(Collected data entries)
(begin)

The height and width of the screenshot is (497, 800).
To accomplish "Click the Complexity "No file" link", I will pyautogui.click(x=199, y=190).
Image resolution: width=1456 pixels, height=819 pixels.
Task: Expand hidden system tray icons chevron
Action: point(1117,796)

(end)

What you should do:
Tally the lines of the records that contain the string "width", treating uppercase and lowercase as distinct, and give only the number.

Solution below:
2